Each line of the data below that holds the word "Mountain" is to be reported in full.

## Records for this exercise:
+++

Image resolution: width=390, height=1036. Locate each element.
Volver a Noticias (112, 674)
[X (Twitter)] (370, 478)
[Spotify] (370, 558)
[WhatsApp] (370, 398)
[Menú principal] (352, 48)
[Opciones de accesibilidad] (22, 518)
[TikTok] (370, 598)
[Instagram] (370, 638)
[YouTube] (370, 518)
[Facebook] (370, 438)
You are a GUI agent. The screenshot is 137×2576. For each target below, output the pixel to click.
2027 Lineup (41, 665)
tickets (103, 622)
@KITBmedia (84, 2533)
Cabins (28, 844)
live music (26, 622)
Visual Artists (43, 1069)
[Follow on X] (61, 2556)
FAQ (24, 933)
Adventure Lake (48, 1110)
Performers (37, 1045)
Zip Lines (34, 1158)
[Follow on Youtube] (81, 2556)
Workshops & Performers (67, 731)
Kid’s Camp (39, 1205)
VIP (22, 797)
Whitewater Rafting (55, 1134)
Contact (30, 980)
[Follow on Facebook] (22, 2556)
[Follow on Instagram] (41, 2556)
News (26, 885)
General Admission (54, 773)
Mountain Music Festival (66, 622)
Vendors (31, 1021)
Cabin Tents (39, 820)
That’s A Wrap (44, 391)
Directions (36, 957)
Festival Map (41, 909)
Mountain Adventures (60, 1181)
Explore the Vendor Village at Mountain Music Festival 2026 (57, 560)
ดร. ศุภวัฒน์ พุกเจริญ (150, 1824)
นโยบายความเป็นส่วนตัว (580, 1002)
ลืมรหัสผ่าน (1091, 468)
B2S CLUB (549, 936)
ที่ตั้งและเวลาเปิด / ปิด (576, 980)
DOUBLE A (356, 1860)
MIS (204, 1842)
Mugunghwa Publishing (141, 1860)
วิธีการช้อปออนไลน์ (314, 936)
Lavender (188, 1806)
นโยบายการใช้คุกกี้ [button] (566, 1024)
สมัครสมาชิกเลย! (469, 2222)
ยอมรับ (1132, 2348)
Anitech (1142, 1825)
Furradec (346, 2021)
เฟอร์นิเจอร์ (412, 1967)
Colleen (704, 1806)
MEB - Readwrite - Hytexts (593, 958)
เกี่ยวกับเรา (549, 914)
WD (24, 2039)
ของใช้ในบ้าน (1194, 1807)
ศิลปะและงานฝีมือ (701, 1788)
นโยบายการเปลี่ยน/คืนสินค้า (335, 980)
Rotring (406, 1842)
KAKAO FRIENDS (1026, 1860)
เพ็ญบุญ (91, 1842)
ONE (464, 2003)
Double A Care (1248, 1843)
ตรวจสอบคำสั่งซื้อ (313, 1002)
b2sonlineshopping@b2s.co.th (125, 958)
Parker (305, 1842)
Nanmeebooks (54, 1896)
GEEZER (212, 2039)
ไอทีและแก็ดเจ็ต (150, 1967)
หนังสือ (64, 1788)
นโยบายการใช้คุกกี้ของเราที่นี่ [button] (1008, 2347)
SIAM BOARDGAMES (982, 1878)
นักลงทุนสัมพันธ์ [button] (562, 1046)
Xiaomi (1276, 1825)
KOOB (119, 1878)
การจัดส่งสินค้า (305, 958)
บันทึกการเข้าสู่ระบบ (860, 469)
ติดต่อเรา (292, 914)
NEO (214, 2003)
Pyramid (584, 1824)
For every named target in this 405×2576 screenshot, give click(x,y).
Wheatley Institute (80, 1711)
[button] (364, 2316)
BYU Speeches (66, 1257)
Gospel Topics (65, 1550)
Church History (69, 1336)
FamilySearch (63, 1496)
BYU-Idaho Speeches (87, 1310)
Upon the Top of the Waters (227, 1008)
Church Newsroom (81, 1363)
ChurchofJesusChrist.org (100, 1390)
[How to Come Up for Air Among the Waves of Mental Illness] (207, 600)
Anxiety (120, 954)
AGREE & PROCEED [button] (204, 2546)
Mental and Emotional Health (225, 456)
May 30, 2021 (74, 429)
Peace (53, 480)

+++

## Task output:
Mountain Music Festival (66, 622)
Mountain Adventures (60, 1181)
Explore the Vendor Village at Mountain Music Festival 2026 (57, 560)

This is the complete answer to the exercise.